WHAT TO PRODUCE:
Update the material below so that every "screenshot" reads "screen image", with all other text left unchanged. Omit the pictures from your version.

RECORDS FOR THE TASK:

======

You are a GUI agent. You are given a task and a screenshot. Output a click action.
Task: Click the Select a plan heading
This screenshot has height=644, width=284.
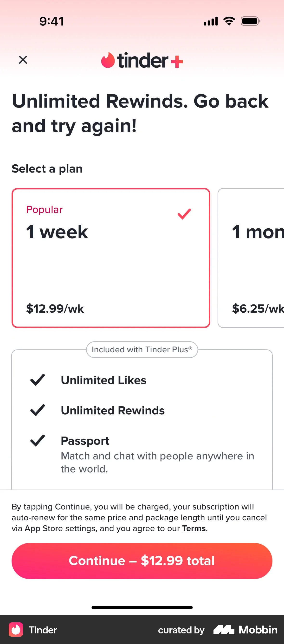47,169
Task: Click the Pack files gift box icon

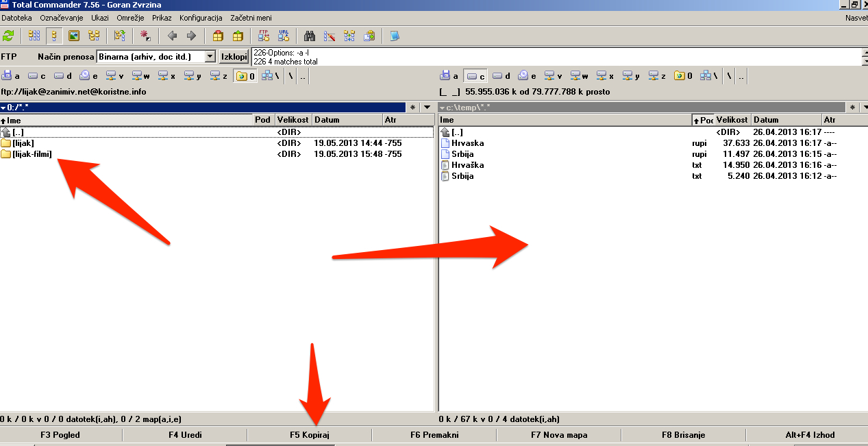Action: [218, 36]
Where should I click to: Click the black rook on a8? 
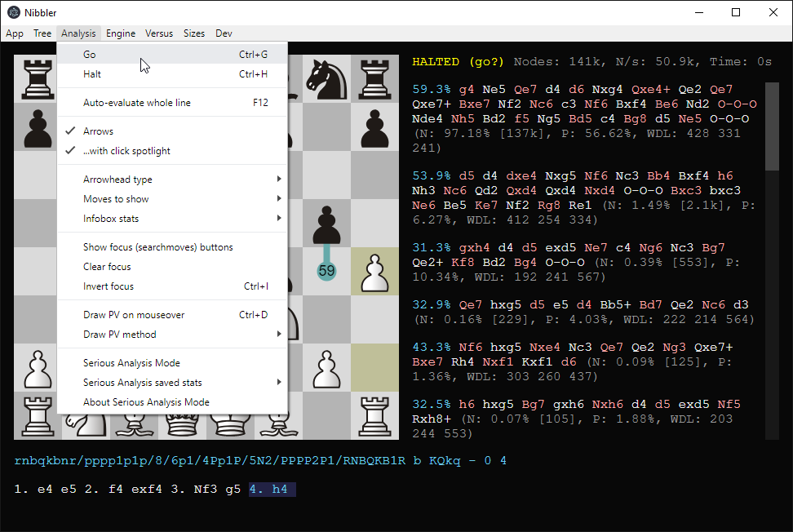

======

ANSWER BELOW:
You are a GUI agent. You are given a task and a screen image. Output a click action.
Task: Click the Select a plan heading
This screen image has height=644, width=284.
47,169
Task: Click the Pack files gift box icon

Action: [218, 36]
Where should I click to: Click the black rook on a8? 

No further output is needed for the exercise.